* _Aim of the task_: Set down each entry exactly; omit images.

☆ ☆ ☆ ☆

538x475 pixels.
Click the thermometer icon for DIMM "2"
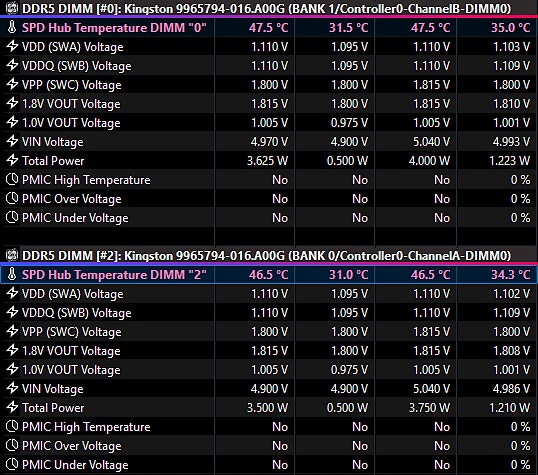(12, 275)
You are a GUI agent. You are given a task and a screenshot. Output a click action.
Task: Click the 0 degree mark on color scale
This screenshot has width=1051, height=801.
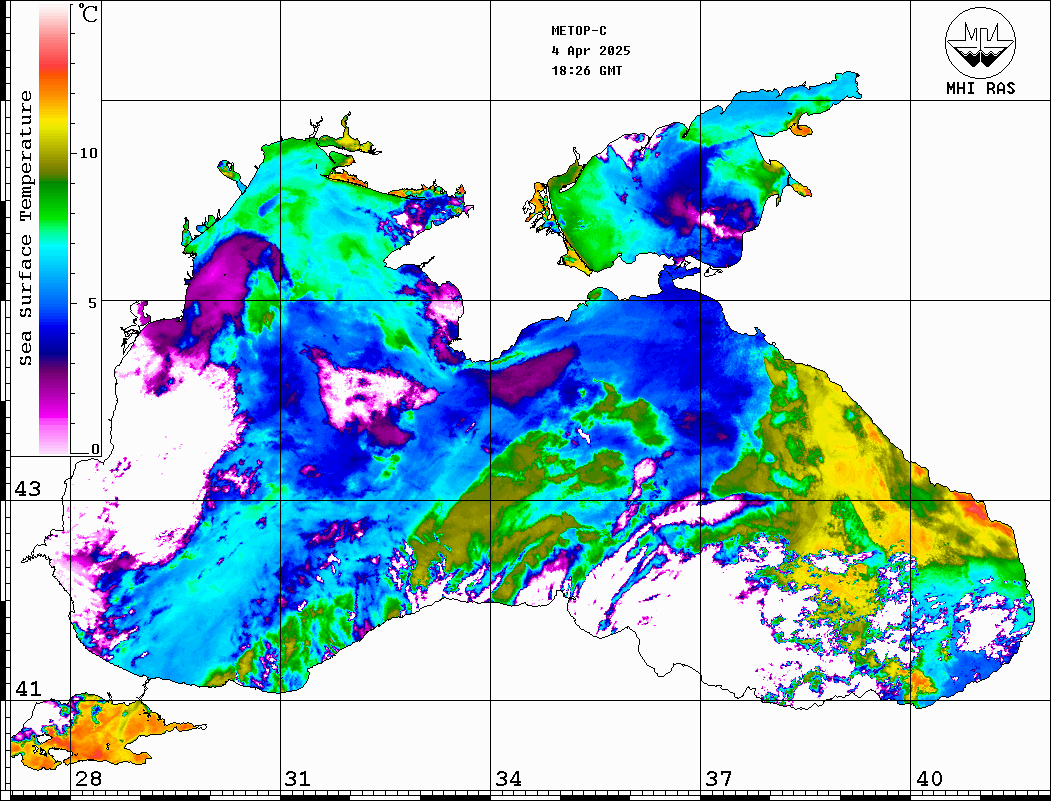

☆ ☆ ☆ ☆

* _Exercise solution_:
538x475 pixels.
Click the thermometer icon for DIMM "2"
(12, 275)
You are a GUI agent. You are given a task and a screenshot. Output a click action.
Task: Click the 0 degree mark on color scale
This screenshot has width=1051, height=801.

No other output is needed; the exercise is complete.